» **Word and element pointing data**
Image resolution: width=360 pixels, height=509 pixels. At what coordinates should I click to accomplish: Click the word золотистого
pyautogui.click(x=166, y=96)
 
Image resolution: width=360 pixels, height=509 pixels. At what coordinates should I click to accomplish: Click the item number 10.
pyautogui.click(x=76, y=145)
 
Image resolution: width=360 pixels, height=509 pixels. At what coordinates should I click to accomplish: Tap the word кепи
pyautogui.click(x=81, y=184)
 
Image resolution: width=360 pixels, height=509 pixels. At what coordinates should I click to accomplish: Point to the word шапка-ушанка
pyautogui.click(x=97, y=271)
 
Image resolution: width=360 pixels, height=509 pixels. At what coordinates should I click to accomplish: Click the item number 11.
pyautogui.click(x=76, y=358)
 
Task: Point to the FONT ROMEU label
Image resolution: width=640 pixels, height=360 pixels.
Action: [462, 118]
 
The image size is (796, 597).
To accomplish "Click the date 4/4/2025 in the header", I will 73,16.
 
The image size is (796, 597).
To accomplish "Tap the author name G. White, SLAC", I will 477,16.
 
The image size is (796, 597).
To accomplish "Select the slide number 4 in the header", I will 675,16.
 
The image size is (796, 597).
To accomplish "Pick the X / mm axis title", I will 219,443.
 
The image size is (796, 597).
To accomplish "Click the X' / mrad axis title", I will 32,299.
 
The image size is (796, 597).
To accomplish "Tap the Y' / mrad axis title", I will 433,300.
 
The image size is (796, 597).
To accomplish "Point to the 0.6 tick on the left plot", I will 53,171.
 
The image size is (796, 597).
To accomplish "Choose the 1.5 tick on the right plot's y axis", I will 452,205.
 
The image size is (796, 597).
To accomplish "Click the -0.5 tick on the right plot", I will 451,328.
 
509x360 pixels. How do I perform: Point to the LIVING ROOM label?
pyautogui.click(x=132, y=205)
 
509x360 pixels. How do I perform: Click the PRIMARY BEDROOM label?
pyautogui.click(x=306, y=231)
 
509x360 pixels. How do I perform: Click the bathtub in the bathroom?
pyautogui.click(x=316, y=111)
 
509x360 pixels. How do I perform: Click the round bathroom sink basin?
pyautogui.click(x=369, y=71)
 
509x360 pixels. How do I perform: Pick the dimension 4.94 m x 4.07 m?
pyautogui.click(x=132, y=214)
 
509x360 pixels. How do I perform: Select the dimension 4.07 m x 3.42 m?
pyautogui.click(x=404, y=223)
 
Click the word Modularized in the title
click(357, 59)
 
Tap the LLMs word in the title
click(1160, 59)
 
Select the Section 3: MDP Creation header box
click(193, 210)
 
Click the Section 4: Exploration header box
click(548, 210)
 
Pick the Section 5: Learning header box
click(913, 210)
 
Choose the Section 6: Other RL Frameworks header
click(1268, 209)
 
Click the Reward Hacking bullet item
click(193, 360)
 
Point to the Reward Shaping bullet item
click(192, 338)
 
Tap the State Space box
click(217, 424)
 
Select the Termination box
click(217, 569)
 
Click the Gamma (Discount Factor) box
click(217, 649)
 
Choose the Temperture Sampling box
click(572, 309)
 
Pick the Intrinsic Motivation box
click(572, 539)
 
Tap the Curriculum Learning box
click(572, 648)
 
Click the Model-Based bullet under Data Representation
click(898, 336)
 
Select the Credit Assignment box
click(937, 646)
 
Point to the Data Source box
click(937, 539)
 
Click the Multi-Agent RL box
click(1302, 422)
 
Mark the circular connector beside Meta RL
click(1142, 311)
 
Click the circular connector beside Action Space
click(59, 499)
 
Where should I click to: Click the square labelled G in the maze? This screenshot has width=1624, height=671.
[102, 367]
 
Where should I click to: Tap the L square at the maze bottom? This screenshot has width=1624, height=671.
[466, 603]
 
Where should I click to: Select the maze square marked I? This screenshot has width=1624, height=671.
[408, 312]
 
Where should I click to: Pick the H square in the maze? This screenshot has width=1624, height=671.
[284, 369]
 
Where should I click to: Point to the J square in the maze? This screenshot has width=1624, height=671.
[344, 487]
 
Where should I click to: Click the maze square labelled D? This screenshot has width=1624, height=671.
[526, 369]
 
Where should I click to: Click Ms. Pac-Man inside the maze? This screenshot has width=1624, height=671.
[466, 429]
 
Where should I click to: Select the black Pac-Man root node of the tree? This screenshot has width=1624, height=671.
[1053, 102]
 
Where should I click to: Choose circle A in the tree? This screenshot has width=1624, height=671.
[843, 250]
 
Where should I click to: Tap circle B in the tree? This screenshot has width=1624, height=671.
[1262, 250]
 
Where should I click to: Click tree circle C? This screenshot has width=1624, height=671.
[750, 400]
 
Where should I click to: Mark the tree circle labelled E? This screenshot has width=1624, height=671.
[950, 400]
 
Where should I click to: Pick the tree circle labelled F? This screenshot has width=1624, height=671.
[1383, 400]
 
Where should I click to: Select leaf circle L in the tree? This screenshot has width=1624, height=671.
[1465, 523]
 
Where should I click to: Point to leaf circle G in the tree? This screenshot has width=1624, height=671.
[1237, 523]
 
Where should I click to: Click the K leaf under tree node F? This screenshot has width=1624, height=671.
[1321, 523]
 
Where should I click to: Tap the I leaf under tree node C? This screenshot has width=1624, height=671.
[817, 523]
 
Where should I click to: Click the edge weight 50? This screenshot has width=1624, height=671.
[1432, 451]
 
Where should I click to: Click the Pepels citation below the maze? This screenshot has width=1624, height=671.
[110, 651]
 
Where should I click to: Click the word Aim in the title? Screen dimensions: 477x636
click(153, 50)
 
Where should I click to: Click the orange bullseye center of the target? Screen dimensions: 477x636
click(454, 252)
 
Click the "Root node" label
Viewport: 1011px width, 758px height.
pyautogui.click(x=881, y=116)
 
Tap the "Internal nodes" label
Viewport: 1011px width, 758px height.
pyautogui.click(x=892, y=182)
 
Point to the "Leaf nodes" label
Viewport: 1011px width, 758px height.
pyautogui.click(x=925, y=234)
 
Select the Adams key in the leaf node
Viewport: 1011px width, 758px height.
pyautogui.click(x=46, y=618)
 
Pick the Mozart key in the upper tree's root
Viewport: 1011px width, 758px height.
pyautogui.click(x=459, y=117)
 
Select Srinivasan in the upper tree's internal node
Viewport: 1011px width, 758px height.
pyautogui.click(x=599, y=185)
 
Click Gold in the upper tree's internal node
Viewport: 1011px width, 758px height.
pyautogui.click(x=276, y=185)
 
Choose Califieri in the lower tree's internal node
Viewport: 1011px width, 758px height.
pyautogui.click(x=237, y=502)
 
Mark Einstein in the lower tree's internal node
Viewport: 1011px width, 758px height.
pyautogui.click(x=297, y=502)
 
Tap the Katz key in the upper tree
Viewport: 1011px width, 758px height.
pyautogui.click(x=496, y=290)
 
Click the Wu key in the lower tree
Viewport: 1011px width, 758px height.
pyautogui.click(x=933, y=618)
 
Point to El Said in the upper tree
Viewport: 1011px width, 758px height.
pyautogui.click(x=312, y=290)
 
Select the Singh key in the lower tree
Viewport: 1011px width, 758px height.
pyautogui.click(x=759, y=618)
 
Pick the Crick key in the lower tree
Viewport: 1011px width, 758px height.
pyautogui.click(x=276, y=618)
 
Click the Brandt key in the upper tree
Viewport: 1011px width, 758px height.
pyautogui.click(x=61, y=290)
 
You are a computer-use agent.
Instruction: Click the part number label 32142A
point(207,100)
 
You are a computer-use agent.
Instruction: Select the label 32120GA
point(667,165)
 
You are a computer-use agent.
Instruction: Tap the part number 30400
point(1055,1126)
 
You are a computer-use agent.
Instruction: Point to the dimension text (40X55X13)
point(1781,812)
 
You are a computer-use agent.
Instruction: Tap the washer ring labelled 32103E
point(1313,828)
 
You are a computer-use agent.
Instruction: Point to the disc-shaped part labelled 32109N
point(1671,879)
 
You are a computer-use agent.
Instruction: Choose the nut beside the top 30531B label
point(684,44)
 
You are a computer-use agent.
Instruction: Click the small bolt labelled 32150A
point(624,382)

» **Directive**
Replace "the word" with "the term" in the part of the data that runs from its beginning through the line containing "pyautogui.click(x=76, y=145)", and give that part again with everything else unchanged.

» **Worked solution**
Image resolution: width=360 pixels, height=509 pixels. At what coordinates should I click to accomplish: Click the term золотистого
pyautogui.click(x=166, y=96)
 
Image resolution: width=360 pixels, height=509 pixels. At what coordinates should I click to accomplish: Click the item number 10.
pyautogui.click(x=76, y=145)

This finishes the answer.